Task: Rewrite the items below with every "Screen dimensions" changed to "Screen size", leaving everything else unchanged.
--- START OF Records shown ---
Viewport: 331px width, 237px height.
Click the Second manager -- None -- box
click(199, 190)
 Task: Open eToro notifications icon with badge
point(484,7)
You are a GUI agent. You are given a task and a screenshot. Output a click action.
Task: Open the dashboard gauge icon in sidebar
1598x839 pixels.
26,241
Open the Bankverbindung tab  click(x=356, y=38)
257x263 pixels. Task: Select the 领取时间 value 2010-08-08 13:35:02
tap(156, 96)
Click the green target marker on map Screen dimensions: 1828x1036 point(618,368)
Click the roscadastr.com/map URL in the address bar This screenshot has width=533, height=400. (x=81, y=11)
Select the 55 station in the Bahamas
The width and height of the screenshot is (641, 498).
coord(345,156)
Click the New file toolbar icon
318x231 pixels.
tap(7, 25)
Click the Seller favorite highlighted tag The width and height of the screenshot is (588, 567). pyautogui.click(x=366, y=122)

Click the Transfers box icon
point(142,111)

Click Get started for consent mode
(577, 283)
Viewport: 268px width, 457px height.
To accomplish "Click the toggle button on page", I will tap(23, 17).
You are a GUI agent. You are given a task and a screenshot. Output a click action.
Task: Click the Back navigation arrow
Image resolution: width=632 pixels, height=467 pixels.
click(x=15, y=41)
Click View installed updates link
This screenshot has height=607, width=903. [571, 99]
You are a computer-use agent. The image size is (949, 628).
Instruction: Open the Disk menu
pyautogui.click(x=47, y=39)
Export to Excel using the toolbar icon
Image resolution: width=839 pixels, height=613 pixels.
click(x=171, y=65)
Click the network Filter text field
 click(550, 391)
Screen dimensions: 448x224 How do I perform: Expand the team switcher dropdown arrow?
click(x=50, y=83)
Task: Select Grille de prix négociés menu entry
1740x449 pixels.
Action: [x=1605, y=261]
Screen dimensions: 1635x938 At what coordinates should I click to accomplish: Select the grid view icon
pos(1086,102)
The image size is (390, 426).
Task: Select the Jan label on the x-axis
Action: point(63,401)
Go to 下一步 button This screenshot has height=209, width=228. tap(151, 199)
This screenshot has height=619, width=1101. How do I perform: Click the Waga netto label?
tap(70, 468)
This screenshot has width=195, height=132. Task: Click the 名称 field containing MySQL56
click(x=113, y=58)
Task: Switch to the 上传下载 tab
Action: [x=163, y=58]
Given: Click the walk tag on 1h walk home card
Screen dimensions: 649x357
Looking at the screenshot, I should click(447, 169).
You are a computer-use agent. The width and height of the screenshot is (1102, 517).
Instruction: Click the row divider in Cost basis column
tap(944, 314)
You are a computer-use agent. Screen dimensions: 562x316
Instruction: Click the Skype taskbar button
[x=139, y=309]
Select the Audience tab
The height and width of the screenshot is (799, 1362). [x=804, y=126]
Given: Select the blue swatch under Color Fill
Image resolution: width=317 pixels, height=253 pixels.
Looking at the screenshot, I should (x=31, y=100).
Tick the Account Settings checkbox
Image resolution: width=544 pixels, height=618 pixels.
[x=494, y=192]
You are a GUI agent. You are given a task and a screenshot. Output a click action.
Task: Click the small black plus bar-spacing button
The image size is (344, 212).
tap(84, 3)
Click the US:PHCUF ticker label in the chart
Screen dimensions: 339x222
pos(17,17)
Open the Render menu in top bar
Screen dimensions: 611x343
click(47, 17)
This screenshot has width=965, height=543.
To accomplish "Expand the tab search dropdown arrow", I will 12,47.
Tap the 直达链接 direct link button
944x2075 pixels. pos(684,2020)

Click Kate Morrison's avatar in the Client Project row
--- END OF Records shown ---
Solution to this task:
Viewport: 331px width, 237px height.
Click the Second manager -- None -- box
click(199, 190)
 Task: Open eToro notifications icon with badge
point(484,7)
You are a GUI agent. You are given a task and a screenshot. Output a click action.
Task: Open the dashboard gauge icon in sidebar
1598x839 pixels.
26,241
Open the Bankverbindung tab  click(x=356, y=38)
257x263 pixels. Task: Select the 领取时间 value 2010-08-08 13:35:02
tap(156, 96)
Click the green target marker on map Screen size: 1828x1036 point(618,368)
Click the roscadastr.com/map URL in the address bar This screenshot has width=533, height=400. (x=81, y=11)
Select the 55 station in the Bahamas
The width and height of the screenshot is (641, 498).
coord(345,156)
Click the New file toolbar icon
318x231 pixels.
tap(7, 25)
Click the Seller favorite highlighted tag The width and height of the screenshot is (588, 567). pyautogui.click(x=366, y=122)

Click the Transfers box icon
point(142,111)

Click Get started for consent mode
(577, 283)
Viewport: 268px width, 457px height.
To accomplish "Click the toggle button on page", I will tap(23, 17).
You are a GUI agent. You are given a task and a screenshot. Output a click action.
Task: Click the Back navigation arrow
Image resolution: width=632 pixels, height=467 pixels.
click(x=15, y=41)
Click View installed updates link
This screenshot has height=607, width=903. [571, 99]
You are a computer-use agent. The image size is (949, 628).
Instruction: Open the Disk menu
pyautogui.click(x=47, y=39)
Export to Excel using the toolbar icon
Image resolution: width=839 pixels, height=613 pixels.
click(x=171, y=65)
Click the network Filter text field
 click(550, 391)
Screen size: 448x224 How do I perform: Expand the team switcher dropdown arrow?
click(x=50, y=83)
Task: Select Grille de prix négociés menu entry
1740x449 pixels.
Action: [x=1605, y=261]
Screen size: 1635x938 At what coordinates should I click to accomplish: Select the grid view icon
pos(1086,102)
The image size is (390, 426).
Task: Select the Jan label on the x-axis
Action: point(63,401)
Go to 下一步 button This screenshot has height=209, width=228. tap(151, 199)
This screenshot has height=619, width=1101. How do I perform: Click the Waga netto label?
tap(70, 468)
This screenshot has width=195, height=132. Task: Click the 名称 field containing MySQL56
click(x=113, y=58)
Task: Switch to the 上传下载 tab
Action: [x=163, y=58]
Given: Click the walk tag on 1h walk home card
Screen size: 649x357
Looking at the screenshot, I should click(447, 169).
You are a computer-use agent. The width and height of the screenshot is (1102, 517).
Instruction: Click the row divider in Cost basis column
tap(944, 314)
You are a computer-use agent. Screen size: 562x316
Instruction: Click the Skype taskbar button
[x=139, y=309]
Select the Audience tab
The height and width of the screenshot is (799, 1362). [x=804, y=126]
Given: Select the blue swatch under Color Fill
Image resolution: width=317 pixels, height=253 pixels.
Looking at the screenshot, I should (x=31, y=100).
Tick the Account Settings checkbox
Image resolution: width=544 pixels, height=618 pixels.
[x=494, y=192]
You are a GUI agent. You are given a task and a screenshot. Output a click action.
Task: Click the small black plus bar-spacing button
The image size is (344, 212).
tap(84, 3)
Click the US:PHCUF ticker label in the chart
Screen size: 339x222
pos(17,17)
Open the Render menu in top bar
Screen size: 611x343
click(47, 17)
This screenshot has width=965, height=543.
To accomplish "Expand the tab search dropdown arrow", I will 12,47.
Tap the 直达链接 direct link button
944x2075 pixels. pos(684,2020)

Click Kate Morrison's avatar in the Client Project row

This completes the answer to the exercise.